As a common member of global oceanic picoplankton populations, this organism has a major role in the carbon cycle in many areas and often uses light receptors called phototropins to sense external light. Recently, O. tauri has been the subject of studies using comparative genomics and functional genomics, as it is of interest to researchers because of its compact genome and green lineage.

==History==
Ostreococcus tauri was discovered in 1994 in the Thau lagoon, France, in a year-long study of the picoplankton population of the lagoon using flow cytometry. O. tauri was found to be the main component of the picoplankton population in the lagoon, and images of cells produced by transmission electron microscopy revealed the smallest yet described free-living eukaryotic cells. O. tauri was immediately placed in the class Prasinophyceae based on the presence of characteristic chlorophyll pigments and Chlorophyceae-related carotenoids. However, it has been classified together with its order Mamiellales into an own class, Mamiellophyceae meanwhile (Marin and Melkonian, 2010).

==Anatomy==

Cells are roughly spherical (coccoid), averaging about 1 μm long by 0.7 μm wide. The cell's ultrastructure is very simple, lacking a cell wall and consisting of a nucleus, a single mitochondrion, a single chloroplast, and a single Golgi apparatus. Cells also lack flagella.

Initially described as containing 14 chromosomes, it is now known that the nucleus contains 20 chromosomes, in all about 33 fg of DNA.

==Ecology==

Ostreococcus tauri is the dominant algal species, by cell abundance, in the Thau Lagoon in the south of France. The conditions that are thought to lead to this dominance are firstly that the Lagoon is used for intensive mollusc cultivation, and secondly that copper levels in the Lagoon are high. The first consideration selects for smaller cells (picoplankton); larger eukaryotic species of alga and many predators of smaller algae are preferentially consumed by the molluscs, which are filter feeders. The second consideration selects against cyanobacteria, as O. tauri is thought to cope better with "adverse conditions". The excess copper in the lagoon is thought to originate from agricultural chemicals used by surrounding vineyards.

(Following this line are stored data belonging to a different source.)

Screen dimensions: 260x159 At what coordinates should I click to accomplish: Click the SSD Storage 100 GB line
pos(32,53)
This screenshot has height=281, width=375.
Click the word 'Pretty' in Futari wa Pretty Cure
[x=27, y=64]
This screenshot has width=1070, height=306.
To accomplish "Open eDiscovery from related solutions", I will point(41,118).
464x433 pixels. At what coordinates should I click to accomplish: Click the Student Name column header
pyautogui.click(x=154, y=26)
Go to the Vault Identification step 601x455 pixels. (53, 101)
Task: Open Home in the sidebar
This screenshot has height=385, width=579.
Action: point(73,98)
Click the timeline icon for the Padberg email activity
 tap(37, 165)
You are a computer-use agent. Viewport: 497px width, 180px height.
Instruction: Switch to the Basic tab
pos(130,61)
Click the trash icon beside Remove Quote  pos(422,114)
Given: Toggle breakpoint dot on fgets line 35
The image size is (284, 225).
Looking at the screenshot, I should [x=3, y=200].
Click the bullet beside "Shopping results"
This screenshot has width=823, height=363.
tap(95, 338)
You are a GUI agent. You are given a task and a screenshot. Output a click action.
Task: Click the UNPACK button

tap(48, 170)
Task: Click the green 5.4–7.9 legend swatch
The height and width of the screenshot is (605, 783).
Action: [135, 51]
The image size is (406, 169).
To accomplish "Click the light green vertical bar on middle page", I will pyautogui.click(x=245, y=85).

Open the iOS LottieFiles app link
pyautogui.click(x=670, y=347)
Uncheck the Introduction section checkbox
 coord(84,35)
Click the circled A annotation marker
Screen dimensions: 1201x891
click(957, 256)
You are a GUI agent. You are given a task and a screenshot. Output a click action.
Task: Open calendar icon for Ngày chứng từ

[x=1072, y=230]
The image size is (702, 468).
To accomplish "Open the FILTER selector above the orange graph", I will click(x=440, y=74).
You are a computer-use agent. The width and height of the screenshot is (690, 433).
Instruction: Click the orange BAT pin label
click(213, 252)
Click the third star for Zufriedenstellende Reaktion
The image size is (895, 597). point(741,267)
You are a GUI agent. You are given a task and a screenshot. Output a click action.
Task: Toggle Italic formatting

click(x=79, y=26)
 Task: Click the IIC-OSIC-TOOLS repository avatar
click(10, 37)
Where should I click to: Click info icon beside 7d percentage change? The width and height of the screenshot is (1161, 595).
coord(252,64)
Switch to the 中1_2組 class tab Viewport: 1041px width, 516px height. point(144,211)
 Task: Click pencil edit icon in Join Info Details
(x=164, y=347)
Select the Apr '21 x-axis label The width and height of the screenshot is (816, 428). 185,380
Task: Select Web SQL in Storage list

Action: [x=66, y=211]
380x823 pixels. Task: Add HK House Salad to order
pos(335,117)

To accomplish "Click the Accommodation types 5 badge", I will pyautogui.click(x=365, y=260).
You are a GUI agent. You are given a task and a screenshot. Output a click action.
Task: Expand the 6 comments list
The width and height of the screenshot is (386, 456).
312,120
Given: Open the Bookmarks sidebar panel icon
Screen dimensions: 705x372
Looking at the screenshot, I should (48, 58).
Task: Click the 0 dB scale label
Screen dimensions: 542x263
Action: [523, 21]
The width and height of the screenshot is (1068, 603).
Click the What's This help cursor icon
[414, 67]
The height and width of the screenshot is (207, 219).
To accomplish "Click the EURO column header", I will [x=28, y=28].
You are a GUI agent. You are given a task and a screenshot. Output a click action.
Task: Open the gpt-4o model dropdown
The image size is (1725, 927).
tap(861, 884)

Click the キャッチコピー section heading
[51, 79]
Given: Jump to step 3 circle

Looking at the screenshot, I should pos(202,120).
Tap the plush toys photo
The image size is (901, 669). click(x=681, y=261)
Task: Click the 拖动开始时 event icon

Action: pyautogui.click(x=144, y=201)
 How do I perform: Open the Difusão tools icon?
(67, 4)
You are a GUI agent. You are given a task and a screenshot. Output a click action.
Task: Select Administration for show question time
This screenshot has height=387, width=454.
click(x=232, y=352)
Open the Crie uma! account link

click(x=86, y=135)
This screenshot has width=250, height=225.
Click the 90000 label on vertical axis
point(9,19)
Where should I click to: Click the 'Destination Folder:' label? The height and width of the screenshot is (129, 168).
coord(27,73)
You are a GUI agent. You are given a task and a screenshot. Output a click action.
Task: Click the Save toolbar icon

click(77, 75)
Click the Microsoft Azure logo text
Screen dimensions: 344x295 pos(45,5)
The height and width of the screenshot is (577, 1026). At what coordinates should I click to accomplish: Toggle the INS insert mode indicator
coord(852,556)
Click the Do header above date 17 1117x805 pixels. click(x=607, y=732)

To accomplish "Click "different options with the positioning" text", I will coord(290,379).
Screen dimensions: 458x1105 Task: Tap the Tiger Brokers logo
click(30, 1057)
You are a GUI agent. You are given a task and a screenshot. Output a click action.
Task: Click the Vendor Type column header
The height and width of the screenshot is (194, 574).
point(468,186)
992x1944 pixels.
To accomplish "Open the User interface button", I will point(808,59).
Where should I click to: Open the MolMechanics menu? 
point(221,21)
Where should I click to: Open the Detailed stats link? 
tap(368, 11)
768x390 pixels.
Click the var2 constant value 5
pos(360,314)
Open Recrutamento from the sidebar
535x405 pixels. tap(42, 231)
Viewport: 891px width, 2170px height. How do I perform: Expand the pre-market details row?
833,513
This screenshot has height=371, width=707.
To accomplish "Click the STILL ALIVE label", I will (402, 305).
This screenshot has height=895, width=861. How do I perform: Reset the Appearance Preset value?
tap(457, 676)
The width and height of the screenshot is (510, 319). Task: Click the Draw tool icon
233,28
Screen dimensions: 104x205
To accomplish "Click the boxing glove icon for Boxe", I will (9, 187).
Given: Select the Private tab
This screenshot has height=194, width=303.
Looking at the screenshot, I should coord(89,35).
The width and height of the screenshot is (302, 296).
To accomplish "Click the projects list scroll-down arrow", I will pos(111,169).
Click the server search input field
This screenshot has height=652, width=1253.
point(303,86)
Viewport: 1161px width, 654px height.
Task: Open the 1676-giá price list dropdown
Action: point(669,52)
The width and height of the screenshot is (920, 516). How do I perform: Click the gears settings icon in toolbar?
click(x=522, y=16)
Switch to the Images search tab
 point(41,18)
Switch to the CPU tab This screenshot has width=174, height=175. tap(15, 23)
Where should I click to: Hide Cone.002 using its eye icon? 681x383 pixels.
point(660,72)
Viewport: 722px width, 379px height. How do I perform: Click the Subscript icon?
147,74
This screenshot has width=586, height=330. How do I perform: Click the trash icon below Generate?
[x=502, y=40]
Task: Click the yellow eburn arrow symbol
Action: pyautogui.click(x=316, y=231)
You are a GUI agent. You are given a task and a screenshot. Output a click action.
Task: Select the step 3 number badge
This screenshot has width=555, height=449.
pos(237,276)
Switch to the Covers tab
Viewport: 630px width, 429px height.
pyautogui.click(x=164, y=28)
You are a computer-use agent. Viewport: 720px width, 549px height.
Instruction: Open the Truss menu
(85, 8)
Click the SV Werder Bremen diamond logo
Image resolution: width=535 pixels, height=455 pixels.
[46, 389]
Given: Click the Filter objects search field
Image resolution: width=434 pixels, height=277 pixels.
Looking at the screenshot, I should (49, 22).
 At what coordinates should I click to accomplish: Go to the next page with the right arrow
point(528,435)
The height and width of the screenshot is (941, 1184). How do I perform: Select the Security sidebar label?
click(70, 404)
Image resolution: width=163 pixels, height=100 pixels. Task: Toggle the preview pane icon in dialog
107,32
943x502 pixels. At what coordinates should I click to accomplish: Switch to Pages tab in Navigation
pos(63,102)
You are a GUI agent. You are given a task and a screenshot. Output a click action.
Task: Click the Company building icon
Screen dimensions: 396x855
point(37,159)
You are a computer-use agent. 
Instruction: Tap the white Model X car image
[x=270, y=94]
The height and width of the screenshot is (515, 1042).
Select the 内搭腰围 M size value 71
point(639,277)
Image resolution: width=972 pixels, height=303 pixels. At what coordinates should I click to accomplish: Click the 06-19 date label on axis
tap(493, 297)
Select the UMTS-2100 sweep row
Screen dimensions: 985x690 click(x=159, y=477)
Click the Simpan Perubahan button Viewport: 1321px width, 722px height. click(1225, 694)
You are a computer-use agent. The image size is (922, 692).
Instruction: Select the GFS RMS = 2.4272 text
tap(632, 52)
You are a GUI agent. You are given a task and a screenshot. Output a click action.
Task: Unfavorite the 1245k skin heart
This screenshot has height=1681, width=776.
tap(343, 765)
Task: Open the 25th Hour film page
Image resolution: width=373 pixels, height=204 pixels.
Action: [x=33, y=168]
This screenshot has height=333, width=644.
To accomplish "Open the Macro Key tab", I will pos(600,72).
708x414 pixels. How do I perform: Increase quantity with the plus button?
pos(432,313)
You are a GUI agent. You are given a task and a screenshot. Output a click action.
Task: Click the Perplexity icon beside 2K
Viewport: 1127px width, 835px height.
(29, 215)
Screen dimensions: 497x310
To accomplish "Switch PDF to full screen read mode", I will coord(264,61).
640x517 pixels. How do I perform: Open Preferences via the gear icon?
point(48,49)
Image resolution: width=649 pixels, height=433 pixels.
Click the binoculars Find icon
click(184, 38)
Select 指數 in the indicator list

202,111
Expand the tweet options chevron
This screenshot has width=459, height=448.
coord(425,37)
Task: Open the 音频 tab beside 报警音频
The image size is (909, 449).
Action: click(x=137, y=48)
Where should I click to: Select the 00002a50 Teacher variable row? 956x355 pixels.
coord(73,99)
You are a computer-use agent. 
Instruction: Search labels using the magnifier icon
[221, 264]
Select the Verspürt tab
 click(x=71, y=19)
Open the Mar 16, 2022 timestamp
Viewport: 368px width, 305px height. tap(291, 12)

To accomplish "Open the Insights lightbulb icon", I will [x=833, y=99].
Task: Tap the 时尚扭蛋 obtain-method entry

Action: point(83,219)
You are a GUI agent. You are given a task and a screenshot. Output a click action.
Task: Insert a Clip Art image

==Use as a model organism==

As early as 1998, O. tauri was identified as "a good candidate for biological models such as cell division and/or genome sequencing studies".

==Cryptic sex==

When grown in the laboratory, O. tauri cells are haploid. Although no sexual life cycle has been described, the occurrence of cryptic sex is indicated by the expression of core genes for meiosis. Sexual exchanges, as indicated by formation of genetic recombinants, appear to occur, but are infrequent.

==Genomics ==

In 2006, the O. tauri genome was sequenced by Derelle et al. The 12.56 Mb genome organized in 20 chromosomes showed extreme gene density and few intron-containing genes. Two chromosomes with outlying characteristics (G+C content, intron structure) were identified, namely chromosome 2 and chromosome 19. Sequencing of other species of the Mamiellales order
showed occurrence of similar outlying chromosomes in other species (O. lucimarinus, Micromonas pusilla & B. prasinos). The mitochondrial genome consist of 44,237 base pairs and 65 genes, and the chloroplast genome of 71,666 base pairs and 86 genes.